### Supplied material
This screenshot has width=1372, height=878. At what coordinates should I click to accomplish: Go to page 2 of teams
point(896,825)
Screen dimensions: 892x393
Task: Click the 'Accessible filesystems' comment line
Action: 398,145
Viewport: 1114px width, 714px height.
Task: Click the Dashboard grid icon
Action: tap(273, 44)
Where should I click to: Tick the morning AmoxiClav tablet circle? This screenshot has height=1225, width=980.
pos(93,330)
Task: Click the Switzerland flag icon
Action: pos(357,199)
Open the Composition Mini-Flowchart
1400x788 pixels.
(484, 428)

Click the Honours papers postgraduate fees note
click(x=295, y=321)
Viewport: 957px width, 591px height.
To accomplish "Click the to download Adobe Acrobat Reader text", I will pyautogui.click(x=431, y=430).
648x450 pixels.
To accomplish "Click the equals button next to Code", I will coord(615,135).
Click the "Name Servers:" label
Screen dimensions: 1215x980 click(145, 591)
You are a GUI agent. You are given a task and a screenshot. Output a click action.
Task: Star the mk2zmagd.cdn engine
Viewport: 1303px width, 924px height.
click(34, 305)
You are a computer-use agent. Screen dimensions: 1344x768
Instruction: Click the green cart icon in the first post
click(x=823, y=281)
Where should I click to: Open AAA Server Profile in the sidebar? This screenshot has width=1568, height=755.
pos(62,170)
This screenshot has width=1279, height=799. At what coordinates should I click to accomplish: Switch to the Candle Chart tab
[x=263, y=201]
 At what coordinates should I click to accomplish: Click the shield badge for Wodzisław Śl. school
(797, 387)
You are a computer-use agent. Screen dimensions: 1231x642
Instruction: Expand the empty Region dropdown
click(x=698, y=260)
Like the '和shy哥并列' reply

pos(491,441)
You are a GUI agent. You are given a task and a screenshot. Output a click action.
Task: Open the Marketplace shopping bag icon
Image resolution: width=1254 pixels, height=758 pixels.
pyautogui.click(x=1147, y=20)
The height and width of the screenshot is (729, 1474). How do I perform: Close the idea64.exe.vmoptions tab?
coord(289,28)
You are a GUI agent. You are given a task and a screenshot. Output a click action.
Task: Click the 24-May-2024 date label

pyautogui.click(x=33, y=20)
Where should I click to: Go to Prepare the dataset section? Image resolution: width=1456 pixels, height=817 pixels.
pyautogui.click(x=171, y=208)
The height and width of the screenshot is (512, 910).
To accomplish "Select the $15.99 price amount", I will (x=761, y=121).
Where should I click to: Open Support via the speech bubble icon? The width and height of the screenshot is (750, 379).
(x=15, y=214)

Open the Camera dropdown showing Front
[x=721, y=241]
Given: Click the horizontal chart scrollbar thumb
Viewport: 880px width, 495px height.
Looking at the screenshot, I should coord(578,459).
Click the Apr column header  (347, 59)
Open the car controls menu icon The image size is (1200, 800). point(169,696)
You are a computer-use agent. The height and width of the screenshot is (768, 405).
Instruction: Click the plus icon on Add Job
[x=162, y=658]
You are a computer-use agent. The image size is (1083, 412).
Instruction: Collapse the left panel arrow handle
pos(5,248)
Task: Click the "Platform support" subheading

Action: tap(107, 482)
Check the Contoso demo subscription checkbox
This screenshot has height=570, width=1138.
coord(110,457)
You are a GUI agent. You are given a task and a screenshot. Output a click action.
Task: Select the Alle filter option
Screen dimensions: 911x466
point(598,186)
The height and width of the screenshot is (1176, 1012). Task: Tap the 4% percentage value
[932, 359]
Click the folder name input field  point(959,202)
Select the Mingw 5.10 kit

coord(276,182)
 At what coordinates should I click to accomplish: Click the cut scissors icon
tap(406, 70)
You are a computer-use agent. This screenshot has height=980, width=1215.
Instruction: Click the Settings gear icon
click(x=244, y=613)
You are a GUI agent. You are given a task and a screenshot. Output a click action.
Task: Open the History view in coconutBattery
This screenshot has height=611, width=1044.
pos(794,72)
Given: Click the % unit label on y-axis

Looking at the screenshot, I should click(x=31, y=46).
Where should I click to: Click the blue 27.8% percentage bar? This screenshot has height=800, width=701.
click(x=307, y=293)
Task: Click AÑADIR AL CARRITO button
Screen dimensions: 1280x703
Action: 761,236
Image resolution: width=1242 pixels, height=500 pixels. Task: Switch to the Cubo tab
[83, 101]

### Exercise directions
Go through the entries and count the lines where the word "size" appears; give only the count.

### Answer to this task
2